• [What to produce]:
When you reach the line that contains "Given: Click the step 3 circle badge", begin copying exactly, and continue through the last line of the data; no pictures belong in the copy.

• [Provided records]:
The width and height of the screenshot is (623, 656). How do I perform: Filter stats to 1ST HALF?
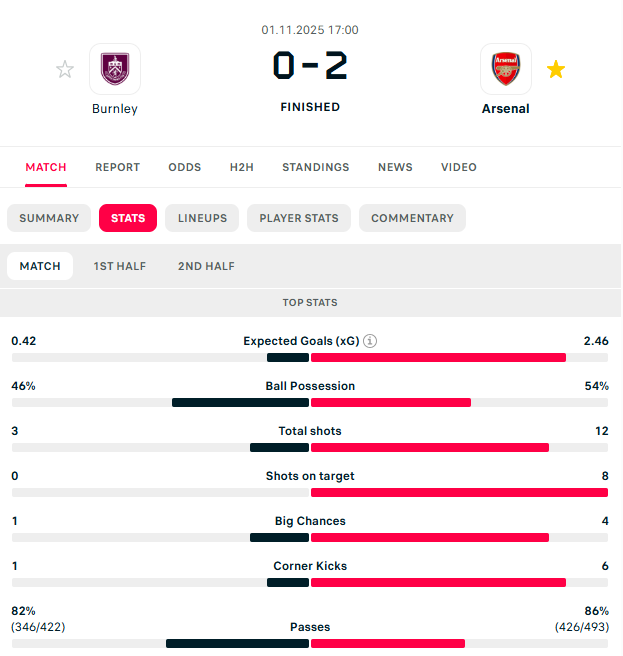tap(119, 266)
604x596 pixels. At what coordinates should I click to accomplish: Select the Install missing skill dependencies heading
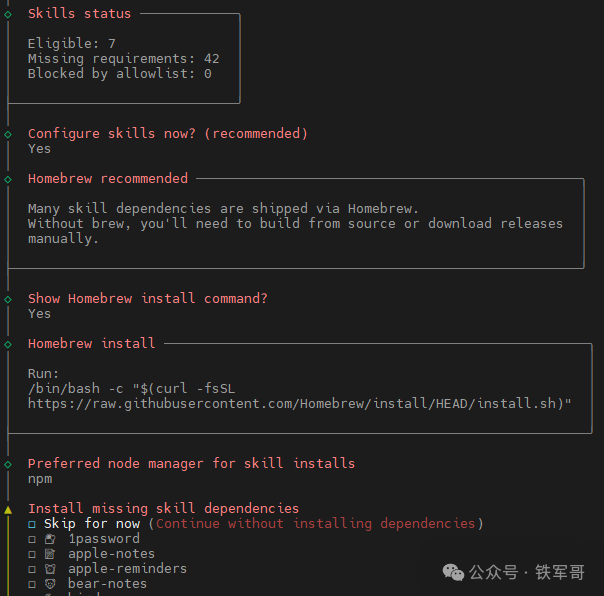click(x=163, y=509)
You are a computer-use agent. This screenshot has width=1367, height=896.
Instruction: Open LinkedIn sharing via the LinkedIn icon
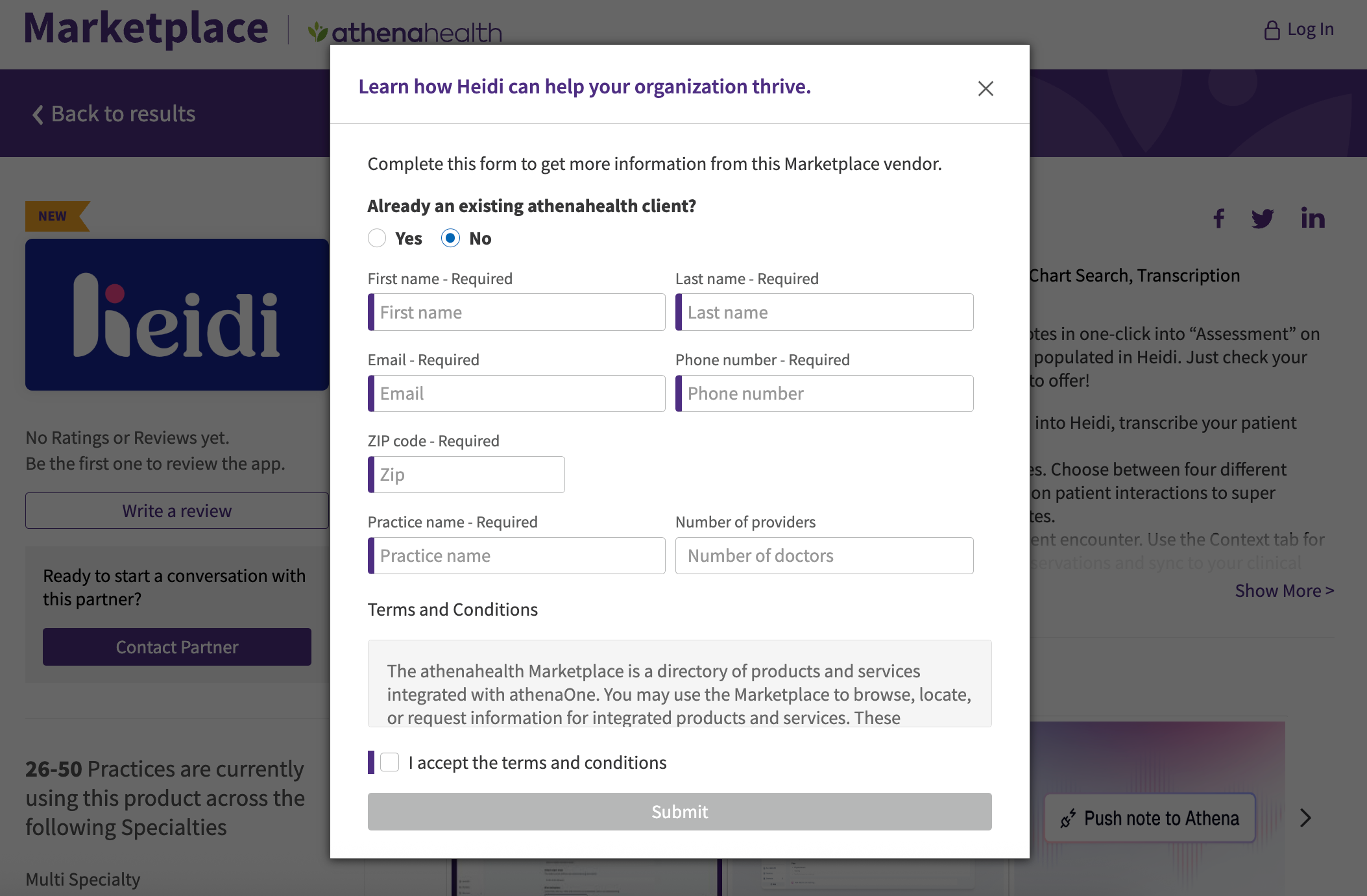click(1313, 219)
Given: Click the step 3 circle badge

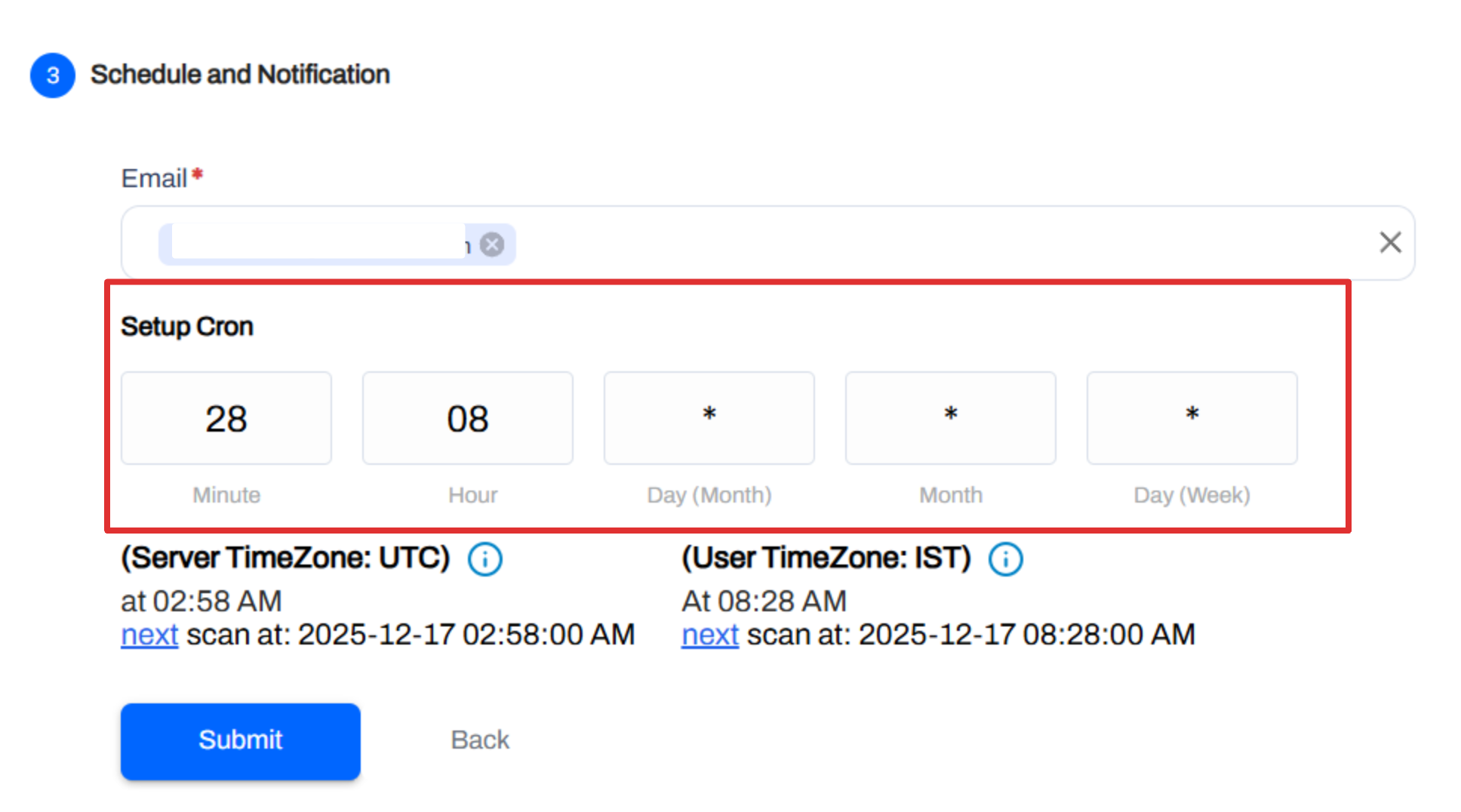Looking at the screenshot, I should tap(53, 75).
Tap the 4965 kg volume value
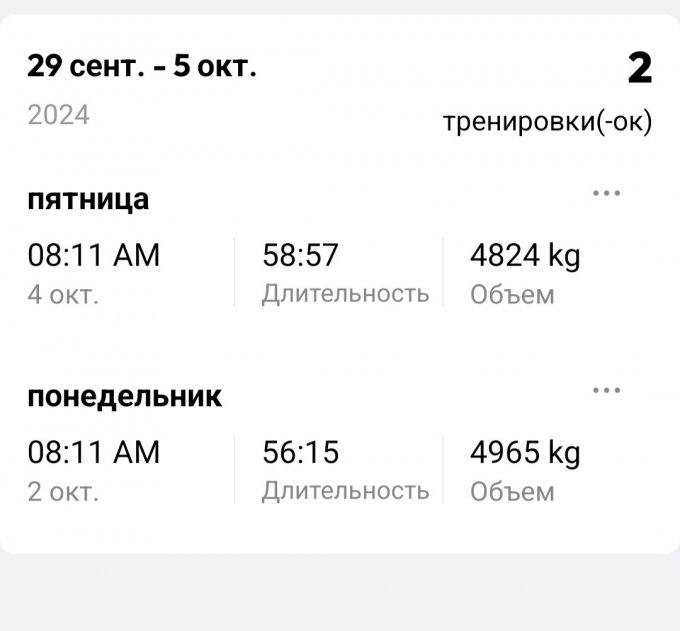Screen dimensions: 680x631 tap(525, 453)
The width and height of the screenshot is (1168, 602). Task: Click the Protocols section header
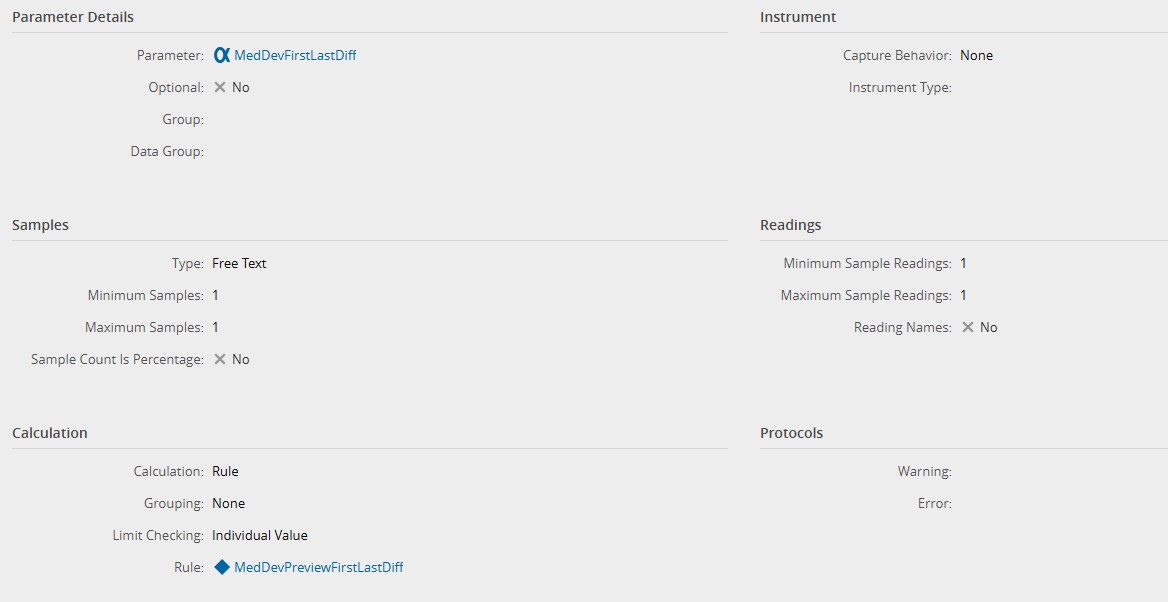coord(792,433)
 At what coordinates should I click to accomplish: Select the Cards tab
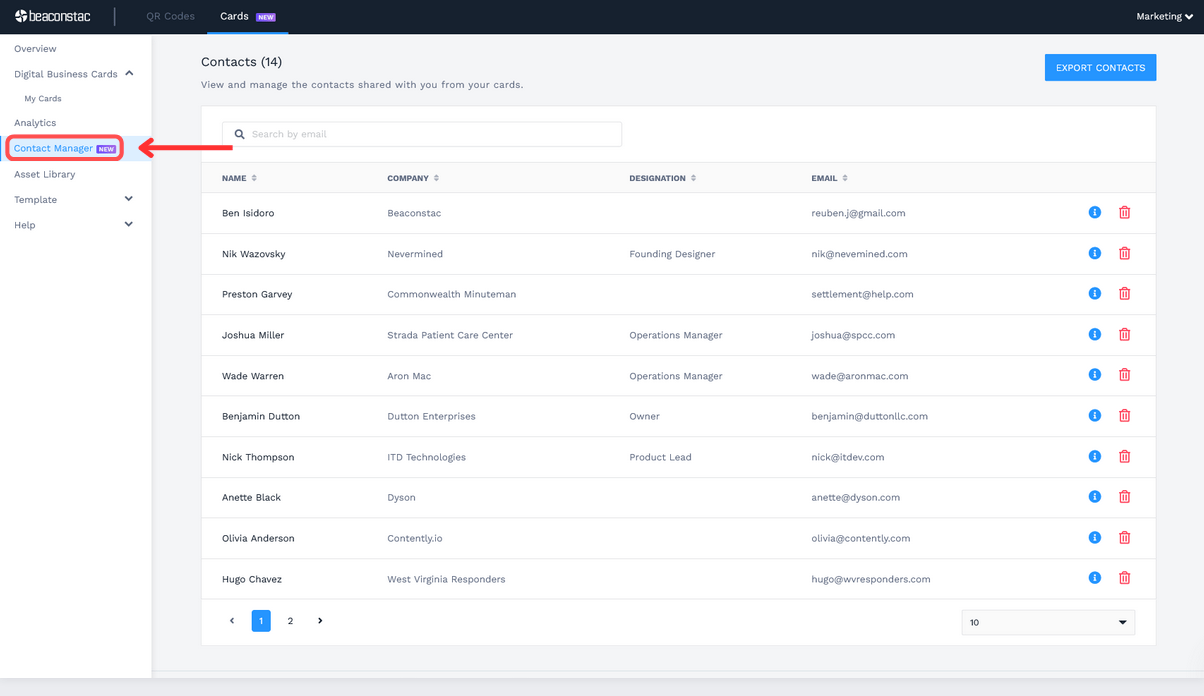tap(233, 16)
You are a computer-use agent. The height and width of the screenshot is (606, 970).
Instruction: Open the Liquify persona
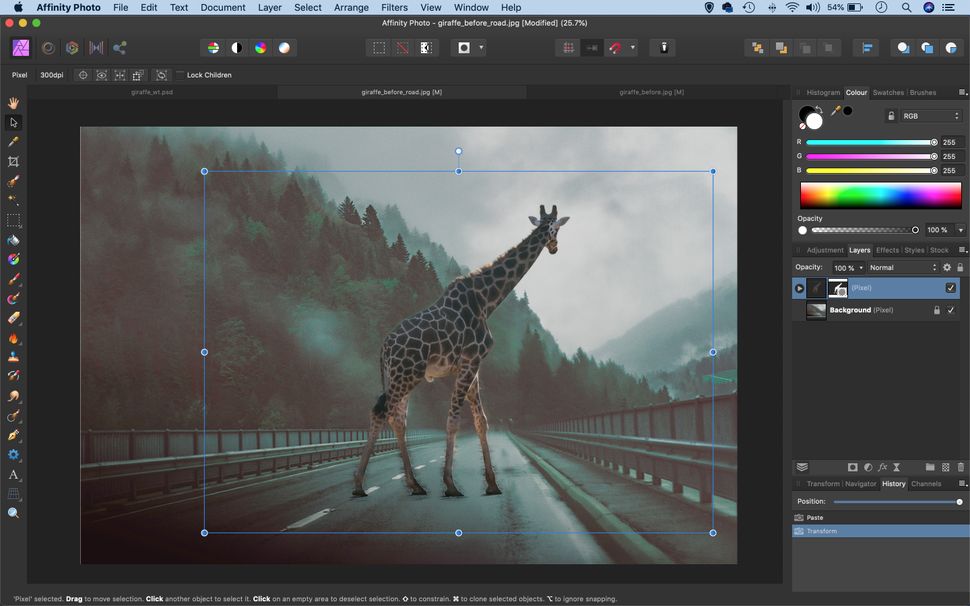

• [Answer below]:
Given: Click the step 3 circle badge

Looking at the screenshot, I should tap(53, 75).
Tap the 4965 kg volume value
Screen dimensions: 680x631 tap(525, 453)
The width and height of the screenshot is (1168, 602). Task: Click the Protocols section header
coord(792,433)
 At what coordinates should I click to accomplish: Select the Cards tab
tap(233, 16)
You are a computer-use agent. The height and width of the screenshot is (606, 970).
Instruction: Open the Liquify persona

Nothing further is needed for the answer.